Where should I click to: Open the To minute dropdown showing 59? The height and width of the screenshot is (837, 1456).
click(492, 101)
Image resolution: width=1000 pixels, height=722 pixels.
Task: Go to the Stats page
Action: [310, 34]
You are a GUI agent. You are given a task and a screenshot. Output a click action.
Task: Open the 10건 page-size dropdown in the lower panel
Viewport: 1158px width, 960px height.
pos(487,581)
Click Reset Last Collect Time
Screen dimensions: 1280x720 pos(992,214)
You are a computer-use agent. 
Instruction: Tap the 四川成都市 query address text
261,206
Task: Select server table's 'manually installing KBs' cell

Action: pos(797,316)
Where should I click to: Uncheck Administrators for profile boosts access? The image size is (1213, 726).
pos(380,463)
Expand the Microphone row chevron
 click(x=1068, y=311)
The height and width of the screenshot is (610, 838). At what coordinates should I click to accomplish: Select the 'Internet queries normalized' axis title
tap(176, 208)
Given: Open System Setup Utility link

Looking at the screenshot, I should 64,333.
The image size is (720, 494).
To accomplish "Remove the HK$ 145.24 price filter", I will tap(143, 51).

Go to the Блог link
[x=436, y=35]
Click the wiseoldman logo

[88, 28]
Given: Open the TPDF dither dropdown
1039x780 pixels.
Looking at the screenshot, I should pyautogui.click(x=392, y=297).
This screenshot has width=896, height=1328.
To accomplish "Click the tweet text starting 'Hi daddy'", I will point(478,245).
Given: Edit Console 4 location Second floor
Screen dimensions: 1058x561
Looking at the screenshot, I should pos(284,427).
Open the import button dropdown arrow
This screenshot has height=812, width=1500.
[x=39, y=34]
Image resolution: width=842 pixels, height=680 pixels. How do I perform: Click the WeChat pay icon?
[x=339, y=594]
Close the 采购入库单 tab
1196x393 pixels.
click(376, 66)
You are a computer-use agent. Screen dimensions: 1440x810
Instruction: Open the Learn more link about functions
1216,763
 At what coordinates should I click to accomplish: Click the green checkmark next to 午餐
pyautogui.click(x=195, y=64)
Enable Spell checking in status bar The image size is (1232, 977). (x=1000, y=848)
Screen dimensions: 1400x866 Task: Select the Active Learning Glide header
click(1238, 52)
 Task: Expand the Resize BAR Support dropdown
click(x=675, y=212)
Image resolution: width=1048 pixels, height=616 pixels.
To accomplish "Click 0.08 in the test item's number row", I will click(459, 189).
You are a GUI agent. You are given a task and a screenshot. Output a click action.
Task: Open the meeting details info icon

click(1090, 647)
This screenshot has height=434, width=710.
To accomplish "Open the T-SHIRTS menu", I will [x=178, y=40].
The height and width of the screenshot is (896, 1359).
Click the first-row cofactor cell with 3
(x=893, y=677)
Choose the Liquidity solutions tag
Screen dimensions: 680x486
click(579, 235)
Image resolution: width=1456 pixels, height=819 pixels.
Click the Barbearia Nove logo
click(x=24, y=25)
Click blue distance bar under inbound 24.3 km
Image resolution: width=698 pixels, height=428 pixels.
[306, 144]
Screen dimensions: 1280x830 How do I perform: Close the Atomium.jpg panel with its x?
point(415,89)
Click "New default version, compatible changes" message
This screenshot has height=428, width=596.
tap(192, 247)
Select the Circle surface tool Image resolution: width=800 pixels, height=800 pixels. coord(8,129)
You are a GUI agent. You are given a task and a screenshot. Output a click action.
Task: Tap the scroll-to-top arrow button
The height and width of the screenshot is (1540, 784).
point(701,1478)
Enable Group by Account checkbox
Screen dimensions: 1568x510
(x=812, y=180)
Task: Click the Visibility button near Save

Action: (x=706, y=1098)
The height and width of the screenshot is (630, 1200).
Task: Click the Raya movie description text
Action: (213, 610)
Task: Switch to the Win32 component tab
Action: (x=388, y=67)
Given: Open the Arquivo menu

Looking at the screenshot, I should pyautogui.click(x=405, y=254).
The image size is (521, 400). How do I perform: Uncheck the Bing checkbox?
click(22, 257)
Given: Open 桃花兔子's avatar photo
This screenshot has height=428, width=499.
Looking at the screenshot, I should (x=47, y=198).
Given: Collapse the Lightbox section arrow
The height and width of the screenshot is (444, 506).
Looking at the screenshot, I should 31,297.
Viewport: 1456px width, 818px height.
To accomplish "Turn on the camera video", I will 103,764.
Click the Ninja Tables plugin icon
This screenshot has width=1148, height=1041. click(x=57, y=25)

-*-*-

Exercise description = Only the lines of the data holding the string "arrow" are wanted; copy each of them.

Response to the exercise =
Open the import button dropdown arrow
Task: Tap the scroll-to-top arrow button
Given: Collapse the Lightbox section arrow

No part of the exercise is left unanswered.